9 years 8 months ago
As this is being published, our long national nightmare is over.  The speech has happenned and there is likely not much to talk about until the President released the name of his nominee for the High Court.  Given the fact that the GOP does not have 41 votes to block the nomination (assuming Franken is seated in the interim), the entire drama will be by press release and any C-SPAN, Fox, CNN, MSNBC and PBS coverage of the nomination hearings.  There may be a few blog entries about it at Catholic Action, America, NCR and a few other places - but given that the process is pretty much a done deal, unless something abberant occurs, this one will be a snoozer.  If some "smoking gun" remark about the right to abortion is found in the nominees writings is found, it may be good for fundraising - although the association with Obama should provide that.  Of course, if the person has a pro-life skelaton in his or her closet, the left may vent, which might get more coverage.  I don't see that the pro-life movement has that much else to talk or fundraise about in the near future.  Pity that.
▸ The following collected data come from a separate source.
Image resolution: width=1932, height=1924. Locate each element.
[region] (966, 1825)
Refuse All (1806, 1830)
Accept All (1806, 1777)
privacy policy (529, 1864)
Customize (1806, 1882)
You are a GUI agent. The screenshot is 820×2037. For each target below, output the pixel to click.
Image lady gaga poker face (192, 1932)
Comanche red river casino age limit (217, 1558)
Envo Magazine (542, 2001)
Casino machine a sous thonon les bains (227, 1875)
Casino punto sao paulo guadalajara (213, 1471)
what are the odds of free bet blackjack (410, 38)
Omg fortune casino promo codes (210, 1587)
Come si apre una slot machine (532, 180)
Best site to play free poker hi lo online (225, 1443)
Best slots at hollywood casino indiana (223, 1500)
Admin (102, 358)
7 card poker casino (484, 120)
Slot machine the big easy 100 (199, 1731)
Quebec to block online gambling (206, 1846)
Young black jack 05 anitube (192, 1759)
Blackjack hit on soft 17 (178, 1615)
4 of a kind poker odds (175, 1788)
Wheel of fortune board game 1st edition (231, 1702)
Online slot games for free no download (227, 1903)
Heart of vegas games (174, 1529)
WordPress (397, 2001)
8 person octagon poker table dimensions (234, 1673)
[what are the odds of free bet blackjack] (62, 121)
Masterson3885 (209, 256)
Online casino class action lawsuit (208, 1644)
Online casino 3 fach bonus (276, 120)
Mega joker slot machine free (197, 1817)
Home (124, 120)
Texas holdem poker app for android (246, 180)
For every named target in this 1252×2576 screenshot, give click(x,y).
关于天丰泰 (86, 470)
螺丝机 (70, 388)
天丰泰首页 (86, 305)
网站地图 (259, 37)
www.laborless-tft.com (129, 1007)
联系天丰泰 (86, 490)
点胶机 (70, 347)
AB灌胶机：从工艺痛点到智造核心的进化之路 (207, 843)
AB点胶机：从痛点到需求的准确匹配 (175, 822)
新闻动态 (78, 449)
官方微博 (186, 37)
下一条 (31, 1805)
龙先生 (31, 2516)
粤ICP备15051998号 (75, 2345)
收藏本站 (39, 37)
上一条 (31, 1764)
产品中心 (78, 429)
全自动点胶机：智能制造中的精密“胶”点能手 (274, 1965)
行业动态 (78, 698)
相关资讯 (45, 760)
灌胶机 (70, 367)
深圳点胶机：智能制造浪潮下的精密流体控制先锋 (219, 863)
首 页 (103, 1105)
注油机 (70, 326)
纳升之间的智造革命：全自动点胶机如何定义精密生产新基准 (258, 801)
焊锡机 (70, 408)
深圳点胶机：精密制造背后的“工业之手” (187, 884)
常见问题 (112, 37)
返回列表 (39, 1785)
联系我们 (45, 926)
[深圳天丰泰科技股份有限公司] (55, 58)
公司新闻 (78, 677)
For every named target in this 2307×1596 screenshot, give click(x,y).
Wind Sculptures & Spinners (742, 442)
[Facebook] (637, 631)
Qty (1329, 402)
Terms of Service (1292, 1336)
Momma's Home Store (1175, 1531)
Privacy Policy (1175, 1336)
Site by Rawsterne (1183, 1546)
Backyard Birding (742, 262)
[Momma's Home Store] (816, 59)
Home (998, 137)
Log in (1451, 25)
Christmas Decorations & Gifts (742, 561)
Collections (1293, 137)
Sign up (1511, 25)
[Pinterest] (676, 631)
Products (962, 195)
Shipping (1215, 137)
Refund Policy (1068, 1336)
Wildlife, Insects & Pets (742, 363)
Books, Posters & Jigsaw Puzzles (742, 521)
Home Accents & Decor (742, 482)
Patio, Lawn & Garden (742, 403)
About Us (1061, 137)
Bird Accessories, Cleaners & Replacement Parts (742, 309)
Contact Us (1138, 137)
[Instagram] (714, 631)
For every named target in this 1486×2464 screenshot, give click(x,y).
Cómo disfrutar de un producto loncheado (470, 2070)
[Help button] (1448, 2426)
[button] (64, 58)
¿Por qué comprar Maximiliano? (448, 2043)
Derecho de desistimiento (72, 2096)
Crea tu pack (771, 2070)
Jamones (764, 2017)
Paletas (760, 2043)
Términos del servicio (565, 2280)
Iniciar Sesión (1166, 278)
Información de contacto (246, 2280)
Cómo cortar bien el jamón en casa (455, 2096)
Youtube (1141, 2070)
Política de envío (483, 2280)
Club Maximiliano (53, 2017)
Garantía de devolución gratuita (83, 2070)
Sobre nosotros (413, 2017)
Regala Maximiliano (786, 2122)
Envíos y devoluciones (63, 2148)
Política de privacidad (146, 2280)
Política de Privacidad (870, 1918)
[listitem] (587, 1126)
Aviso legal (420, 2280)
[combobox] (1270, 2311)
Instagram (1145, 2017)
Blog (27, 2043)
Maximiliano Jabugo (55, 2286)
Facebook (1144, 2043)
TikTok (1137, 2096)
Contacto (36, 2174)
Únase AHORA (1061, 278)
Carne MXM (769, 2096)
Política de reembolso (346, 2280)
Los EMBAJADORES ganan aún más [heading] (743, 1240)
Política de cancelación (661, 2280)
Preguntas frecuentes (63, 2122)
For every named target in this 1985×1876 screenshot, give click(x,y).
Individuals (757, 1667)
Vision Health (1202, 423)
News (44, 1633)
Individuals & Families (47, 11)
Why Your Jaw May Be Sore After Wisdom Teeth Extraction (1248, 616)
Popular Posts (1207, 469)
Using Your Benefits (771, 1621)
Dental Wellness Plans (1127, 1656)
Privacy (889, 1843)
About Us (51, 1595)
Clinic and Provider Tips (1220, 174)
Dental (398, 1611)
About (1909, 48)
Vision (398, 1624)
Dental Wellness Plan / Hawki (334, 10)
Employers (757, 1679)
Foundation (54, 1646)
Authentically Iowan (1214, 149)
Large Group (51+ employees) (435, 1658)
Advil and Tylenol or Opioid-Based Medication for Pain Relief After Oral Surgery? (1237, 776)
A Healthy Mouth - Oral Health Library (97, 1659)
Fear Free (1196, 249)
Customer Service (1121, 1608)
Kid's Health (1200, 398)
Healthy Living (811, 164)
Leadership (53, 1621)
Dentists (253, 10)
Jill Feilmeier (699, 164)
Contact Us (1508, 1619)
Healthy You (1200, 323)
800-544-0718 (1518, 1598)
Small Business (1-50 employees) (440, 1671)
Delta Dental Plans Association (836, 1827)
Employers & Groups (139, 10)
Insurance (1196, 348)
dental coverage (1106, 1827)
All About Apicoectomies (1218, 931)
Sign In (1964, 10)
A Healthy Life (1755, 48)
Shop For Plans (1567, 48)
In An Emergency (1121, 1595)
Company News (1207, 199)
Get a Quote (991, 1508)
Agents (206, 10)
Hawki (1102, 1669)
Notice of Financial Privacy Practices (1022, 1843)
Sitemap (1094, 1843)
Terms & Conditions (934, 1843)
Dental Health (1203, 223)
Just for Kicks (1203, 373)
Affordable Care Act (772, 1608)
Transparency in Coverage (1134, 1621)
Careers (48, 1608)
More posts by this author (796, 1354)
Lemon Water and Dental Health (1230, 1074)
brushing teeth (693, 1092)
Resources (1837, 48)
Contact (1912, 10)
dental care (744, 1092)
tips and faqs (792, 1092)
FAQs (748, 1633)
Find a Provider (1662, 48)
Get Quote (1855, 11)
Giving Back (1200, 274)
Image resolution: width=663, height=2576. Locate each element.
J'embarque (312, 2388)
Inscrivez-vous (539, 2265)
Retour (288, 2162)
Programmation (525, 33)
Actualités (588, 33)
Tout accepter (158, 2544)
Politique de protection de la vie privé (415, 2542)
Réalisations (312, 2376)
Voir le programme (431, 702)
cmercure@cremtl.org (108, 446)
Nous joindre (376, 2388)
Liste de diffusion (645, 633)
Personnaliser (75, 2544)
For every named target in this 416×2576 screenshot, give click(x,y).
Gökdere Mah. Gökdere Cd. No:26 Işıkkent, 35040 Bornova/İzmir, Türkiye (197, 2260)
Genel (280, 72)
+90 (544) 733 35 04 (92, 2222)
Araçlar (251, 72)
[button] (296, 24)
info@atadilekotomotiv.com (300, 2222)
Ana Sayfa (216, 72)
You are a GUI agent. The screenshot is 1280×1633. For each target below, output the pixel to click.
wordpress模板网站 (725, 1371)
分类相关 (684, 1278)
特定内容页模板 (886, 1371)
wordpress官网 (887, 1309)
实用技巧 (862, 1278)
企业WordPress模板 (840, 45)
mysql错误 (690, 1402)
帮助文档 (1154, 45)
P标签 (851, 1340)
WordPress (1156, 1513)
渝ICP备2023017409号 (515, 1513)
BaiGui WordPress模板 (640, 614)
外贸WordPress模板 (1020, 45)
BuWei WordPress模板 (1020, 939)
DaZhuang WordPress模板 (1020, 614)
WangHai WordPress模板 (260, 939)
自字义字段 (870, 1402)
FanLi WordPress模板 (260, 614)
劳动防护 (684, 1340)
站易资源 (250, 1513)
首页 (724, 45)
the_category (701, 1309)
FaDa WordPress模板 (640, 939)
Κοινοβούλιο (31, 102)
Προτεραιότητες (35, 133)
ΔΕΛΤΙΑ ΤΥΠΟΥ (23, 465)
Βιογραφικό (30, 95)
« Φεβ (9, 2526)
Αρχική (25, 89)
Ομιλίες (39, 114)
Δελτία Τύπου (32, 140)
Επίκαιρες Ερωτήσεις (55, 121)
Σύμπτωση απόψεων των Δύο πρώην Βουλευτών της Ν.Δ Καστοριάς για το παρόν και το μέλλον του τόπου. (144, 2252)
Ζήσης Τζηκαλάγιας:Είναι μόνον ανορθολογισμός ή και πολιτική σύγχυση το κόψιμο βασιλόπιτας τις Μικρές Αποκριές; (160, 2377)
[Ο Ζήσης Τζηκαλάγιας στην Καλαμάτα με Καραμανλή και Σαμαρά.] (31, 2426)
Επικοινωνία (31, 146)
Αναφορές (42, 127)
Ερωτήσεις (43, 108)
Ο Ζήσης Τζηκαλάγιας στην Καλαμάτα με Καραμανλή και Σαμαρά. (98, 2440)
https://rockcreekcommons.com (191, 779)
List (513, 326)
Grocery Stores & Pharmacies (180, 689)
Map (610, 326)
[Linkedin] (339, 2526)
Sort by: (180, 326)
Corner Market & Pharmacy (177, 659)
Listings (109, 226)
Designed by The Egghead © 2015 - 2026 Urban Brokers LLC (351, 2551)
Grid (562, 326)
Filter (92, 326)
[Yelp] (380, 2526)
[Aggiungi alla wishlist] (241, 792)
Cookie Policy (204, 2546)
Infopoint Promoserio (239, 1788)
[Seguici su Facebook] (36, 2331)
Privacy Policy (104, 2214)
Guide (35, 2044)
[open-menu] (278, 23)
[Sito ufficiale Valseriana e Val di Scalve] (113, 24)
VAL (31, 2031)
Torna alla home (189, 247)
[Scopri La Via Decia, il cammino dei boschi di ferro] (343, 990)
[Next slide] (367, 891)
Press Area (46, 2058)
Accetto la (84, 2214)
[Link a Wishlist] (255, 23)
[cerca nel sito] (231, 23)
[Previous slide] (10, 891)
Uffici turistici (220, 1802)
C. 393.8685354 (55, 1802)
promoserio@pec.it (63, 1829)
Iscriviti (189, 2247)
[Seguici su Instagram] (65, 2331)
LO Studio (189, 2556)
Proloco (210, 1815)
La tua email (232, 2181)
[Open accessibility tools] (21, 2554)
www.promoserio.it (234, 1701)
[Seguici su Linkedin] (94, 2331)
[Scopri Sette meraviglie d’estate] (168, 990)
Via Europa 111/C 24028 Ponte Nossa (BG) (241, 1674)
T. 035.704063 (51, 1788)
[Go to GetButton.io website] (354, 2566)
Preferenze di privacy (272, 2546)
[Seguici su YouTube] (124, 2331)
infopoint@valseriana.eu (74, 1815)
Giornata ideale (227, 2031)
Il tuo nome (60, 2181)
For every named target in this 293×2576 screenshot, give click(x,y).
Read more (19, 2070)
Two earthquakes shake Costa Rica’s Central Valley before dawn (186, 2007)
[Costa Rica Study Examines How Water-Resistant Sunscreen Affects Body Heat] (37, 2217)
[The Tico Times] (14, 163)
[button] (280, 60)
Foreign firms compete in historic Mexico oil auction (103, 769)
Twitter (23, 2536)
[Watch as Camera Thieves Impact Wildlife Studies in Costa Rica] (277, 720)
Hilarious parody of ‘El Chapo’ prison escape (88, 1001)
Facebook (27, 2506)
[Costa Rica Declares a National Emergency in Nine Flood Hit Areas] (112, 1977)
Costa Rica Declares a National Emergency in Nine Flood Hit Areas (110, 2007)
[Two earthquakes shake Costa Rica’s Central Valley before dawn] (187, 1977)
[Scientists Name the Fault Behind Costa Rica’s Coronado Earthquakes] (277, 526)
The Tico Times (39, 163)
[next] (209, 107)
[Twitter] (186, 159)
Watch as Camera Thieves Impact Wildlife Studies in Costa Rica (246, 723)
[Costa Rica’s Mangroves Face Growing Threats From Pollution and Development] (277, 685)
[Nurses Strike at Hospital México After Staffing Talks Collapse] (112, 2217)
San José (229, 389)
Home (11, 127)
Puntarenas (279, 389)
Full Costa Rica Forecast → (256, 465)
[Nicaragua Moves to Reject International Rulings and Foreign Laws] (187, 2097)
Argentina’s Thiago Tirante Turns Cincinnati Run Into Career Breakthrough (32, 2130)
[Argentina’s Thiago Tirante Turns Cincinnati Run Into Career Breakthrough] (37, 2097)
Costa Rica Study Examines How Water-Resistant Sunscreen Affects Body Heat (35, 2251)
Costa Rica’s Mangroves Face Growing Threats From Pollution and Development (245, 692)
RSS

In regard to the question of Judicial Activism, which many I am sure will raise, I would submit that it should be used as a litmus test, with any who complain about it rendered unfit for appointed or elected office.  Let me explain.  The reality is, most rulings that are regarded as "activist" are really the exercise of the rights of a minority to overturn equal protection violations by a legislative majority.  This is a core right in a natural rights democracy.  I would submit that any who reject it are unfit for office, since it is at the heart of our entire constitutional system.  Any who insist that the power of the majority to oppress the minority under the color of law is sacrosanct are dangerous, probably fascistic, and need to find another line of work besides public service.
9 years 8 months ago
A Catholic University can not view Academic Freedom as "freedom from", because in order to be Catholic, one must be in communion with the Catholic Church to begin with. To be Catholic an autonomous is an oxymoron from the beginning.